TEXT SECTION section start
I also liked the development of the story, particularly the characters. Joan really grew up and learned how to take charge of hear life instead of being afraid of people leaving her. I kind of felt what she felt because of something that happened in my life. Since then I kind of always hold back because I’m afraid that if I give it all out, I’d get hurt. Joan is also relatable, especially for those who are going through a lot.

However, I find the pacing a bit dragging. There were some instances that I wish it would be over. It’s was interesting in the first few chapters but when you reach middle I kind of felt stuck (did you get that? haha). Like there was no progress in the story at all. It’s nothing to be concerned about, though, if you have all the time in the world.

Another thing is that it lacked the solid emotional connection that I’m looking for. Sure, I can understand why Joan was a bit hesitant to open her heart, but I felt disconnected from her. It’s like I’m watching from a far and that I couldn’t really grasp what’s really the problem for holding back. There was also a part wherein she just found out the major reason her dad left her. But instead of feeling in denial or angry, she just sat there and cry. If it were me, I’d probably cry out in frustration and shout, “My life is one big lie!” She was close to her dad and that was just her reaction? She was like I’m just going to sit here and wallow for a few minutes while my sisters are in the kitchen or wherever. For someone who’s attached to her dad, I think her reaction after finding out the big truth was just too passive in my opinion. But then, again, maybe that’s how the author envisioned her to be. Who knows?

Overall, the story was nice. I’d give it three open books for my rating, but I like that Ms. Smith injecting some spiritual enlightenment in the story. For that reason, I’m giving this four open books. If you want something clean and wholesome, Stuck in the Middle can be an enjoyable one. Just don’t expect any sob fest or drama because this book lacked that element.
TEXT SECTION section end
DATASET EXCERPTS section start
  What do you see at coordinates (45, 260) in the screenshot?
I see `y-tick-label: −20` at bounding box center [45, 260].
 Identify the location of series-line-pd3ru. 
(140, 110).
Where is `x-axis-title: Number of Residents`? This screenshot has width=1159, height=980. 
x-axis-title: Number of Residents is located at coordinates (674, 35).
DATASET EXCERPTS section end
DATASET EXCERPTS section start
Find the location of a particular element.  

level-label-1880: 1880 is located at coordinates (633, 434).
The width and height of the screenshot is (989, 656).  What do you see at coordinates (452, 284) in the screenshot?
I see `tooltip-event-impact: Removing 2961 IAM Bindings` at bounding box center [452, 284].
DATASET EXCERPTS section end
DATASET EXCERPTS section start
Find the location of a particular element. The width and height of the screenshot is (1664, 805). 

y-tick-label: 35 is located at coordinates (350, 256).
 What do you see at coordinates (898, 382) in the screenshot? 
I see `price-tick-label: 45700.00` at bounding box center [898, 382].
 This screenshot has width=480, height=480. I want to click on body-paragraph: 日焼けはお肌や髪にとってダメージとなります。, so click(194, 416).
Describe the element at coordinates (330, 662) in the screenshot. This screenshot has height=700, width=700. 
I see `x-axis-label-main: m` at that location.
DATASET EXCERPTS section end
> ACTIVITIES
1. Reproduce the book review word for word, starting with "I also liked" and going on through "through a lot.".
2. Carry on the review of Stuck in the Middle from the point where it ends.
The items come from a separate source and are unrelated to the book review.

> ANSWER LIST
1.
I also liked the development of the story, particularly the characters. Joan really grew up and learned how to take charge of hear life instead of being afraid of people leaving her. I kind of felt what she felt because of something that happened in my life. Since then I kind of always hold back because I’m afraid that if I give it all out, I’d get hurt. Joan is also relatable, especially for those who are going through a lot.

2.
P.S.
This is a book series, and Stuck in the Middle is the first one. However, I’m not sure if I’ll be reading Age Before Beauty and Third Time’s a Charm anytime soon. I might in the future, though.

Favorite Quotes: 

Spending time with someone who insisted on being the center of attention was just plain tiring.

Men don’t know what they like. They rely on us to tell them. And you’re going to convince Dr. Gorgeous that he likes tall, athletic, beautiful brunettes.

You could tell a lot about a women by watching her interact with her family.

Keep in mind that 55 percent of the impression you make on someone is based on your appearance and body language, 38 percent on your style of speaking, and only 7 percent on what you say. So what you say doesn’t matter that much, as long as you look good saying it.

You see, our God doesn’t supply only what we need to scrape by. The almighty God is our Father. He loves us. He delights in delighting us. He wants to give us treats and enjoys hearing our joyful laughter in return.

He’ll change us as much as we allow him to.

God said, “I’ll never leave you, nor forsake you.

God had been trying to get her attention and she had ignored him because she was afraid. Afraid of being called a fanatic. Afraid of giving up control. But most of all, afraid of being hurt again.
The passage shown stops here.